Up ahead in the distance, she can make out the metal smoke stacks and big iron oil drums inside the port. She sees the flames spouting from out of the stacks of the refineries, sees the bright lights that illuminate the metal trucks and buildings that litter it behind a fence topped with razor wire. Listening carefully, she can make out not only the sounds of trucks, machines, and voices coming from the port, but also the much closer sound of the police as they smash through the brush on foot. They’re like human bulldozers. She’s convinced then that despite her speed, they’ve managed to keep up and now they are on her tail.

Locking eyes onto the culvert, she knows she has no choice.

Crouching, she steps inside the culvert opening, drops down to all fours, crawls into the pitch black, foul smelling opening.

“Patience,” she whispers to herself. “Chill out, Lana, and it will all be all right.”

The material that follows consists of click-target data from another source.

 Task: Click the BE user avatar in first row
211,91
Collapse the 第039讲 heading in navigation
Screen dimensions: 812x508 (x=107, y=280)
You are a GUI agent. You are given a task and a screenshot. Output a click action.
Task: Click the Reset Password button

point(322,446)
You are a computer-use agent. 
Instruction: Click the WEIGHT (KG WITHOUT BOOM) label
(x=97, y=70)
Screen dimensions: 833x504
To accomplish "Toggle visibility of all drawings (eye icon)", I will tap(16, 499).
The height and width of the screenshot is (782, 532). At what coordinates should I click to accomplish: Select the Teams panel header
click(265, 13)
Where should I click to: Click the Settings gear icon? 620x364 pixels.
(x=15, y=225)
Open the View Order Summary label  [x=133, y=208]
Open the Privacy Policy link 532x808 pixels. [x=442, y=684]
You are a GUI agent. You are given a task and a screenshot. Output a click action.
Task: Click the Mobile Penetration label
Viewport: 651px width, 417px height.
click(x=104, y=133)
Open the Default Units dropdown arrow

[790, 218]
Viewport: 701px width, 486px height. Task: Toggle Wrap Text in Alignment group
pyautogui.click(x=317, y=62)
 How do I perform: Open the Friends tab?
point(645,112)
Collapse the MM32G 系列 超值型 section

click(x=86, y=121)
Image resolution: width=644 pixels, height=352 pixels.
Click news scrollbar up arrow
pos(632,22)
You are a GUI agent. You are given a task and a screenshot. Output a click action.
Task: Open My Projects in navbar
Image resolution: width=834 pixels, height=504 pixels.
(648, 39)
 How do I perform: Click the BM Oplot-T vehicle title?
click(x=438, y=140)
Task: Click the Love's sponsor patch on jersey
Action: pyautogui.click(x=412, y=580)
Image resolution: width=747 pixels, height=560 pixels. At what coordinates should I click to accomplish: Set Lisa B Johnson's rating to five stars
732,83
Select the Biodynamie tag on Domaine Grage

She crawls into the dark unknown.

S
he poured more coffee for me, this time adding a shot of whiskey. A concoction my long dead grandfather used to refer to as “Coffee Royals” but which she called, “Killer Coffee.”

“How appropriate,” I said under my breath. A comment that went ignored.

While I sipped the coffee, she began to script, in detail, how she planned on killing her husband. The plot centered around his love of guns. What she had in mind was almost too simple to be believable, but at the same time, possessed a kind of beauty in its uncomplicatedness. Like a rose I guess, its core thorn hidden from view until it pokes you. Draws your blood.

First things first. We would get John drunk at the barbeque. After all, it was a Friday night, and he usually didn’t have to play cop on Saturdays. Apparently, his habit on late Friday afternoons was to stop at a downtown watering hole on his way home. In particular, a bar called Thatcher Street Pub way down off North Broadway where the abandoned steel mills were located. According to Lana, the cops owned the joint and paid “a special price for beer and shots” which in her mind translated into free. A bottomless well of alcohol for well-armed men who craved conflict.

“I thought you said he and Carl were coming by for a final showdown?”

“They are. But they'll come here first, before the drinking begins. That will provide the fuel for his alibi, everyone will know he’ll need to get good and loaded this afternoon.”

“Nothing like a little heartbreak for working up a mean, mean thirst,” I said.

She sat back in her chair and said, “By the time he’ll arrive back from two hours of nonstop drinking, he’ll already be pretty lit up.”

“So what, precisely, do you expect of me?” I asked.

“When he arrives, I want you to insist there’s no hard feelings over last night. You understand some serious swinging when you see it. If you acted upset at all, it’s just because you’re not used to that kind of swinger’s game. The mixing of the dangerous with the erotic.” She inhaled and exhaled once more, as if all this were taking a great effort to explain. And maybe it was. “Then, when that’s over, I want you to praise him for what a great cop he must be. He loves to be buttered up. What kind of pig doesn’t? Finally, once that’s accomplished, you will ask him if you can get a look at his prized gun collection.”

“Gun collection,” I said, like a question.

“A gunroom inside a converted bedroom. He has fifty or one hundred or I don’t know how the hell many pistols and rifles, all under glass on display.” She smiled. “It’s what you do when your dick is too small. How you compensate, I guess.”